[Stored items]
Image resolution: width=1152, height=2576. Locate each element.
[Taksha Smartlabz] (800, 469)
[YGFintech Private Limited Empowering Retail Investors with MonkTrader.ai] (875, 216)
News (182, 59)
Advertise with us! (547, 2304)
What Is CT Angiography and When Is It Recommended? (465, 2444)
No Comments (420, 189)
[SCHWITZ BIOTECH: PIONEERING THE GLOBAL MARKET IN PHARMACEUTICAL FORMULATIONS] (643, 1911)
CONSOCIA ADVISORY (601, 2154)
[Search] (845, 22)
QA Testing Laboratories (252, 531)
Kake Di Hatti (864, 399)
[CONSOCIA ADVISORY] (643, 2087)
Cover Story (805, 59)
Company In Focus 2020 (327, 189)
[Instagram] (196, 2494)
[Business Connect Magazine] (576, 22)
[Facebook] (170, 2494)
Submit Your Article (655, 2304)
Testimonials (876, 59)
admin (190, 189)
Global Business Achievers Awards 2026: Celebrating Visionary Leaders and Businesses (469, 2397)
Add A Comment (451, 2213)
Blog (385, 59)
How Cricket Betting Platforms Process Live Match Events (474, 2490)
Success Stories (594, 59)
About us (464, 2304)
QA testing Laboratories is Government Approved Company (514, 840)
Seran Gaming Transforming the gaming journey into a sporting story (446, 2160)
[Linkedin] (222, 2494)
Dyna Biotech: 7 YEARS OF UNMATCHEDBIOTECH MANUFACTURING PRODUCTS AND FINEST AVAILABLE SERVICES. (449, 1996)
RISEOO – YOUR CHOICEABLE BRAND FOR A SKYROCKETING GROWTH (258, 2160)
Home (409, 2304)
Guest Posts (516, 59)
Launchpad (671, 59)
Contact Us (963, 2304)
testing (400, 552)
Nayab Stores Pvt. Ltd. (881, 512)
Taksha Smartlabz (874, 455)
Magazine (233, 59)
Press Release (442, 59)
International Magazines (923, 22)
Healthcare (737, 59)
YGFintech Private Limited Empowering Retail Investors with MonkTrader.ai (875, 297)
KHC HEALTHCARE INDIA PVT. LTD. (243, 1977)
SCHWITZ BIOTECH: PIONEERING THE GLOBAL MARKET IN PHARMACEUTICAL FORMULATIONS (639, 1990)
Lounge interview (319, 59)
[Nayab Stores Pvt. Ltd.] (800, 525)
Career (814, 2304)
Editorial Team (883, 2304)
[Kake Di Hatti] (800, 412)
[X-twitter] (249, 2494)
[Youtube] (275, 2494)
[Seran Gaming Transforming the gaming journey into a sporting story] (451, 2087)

Activity: Every line above from the line with "How Cricket Betting" to the line with "testing (400, 552)", both included, must be reproduced exactly, and no other line may appear.

Solution for this task:
How Cricket Betting Platforms Process Live Match Events (474, 2490)
Success Stories (594, 59)
About us (464, 2304)
QA testing Laboratories is Government Approved Company (514, 840)
Seran Gaming Transforming the gaming journey into a sporting story (446, 2160)
[Linkedin] (222, 2494)
Dyna Biotech: 7 YEARS OF UNMATCHEDBIOTECH MANUFACTURING PRODUCTS AND FINEST AVAILABLE SERVICES. (449, 1996)
RISEOO – YOUR CHOICEABLE BRAND FOR A SKYROCKETING GROWTH (258, 2160)
Home (409, 2304)
Guest Posts (516, 59)
Launchpad (671, 59)
Contact Us (963, 2304)
testing (400, 552)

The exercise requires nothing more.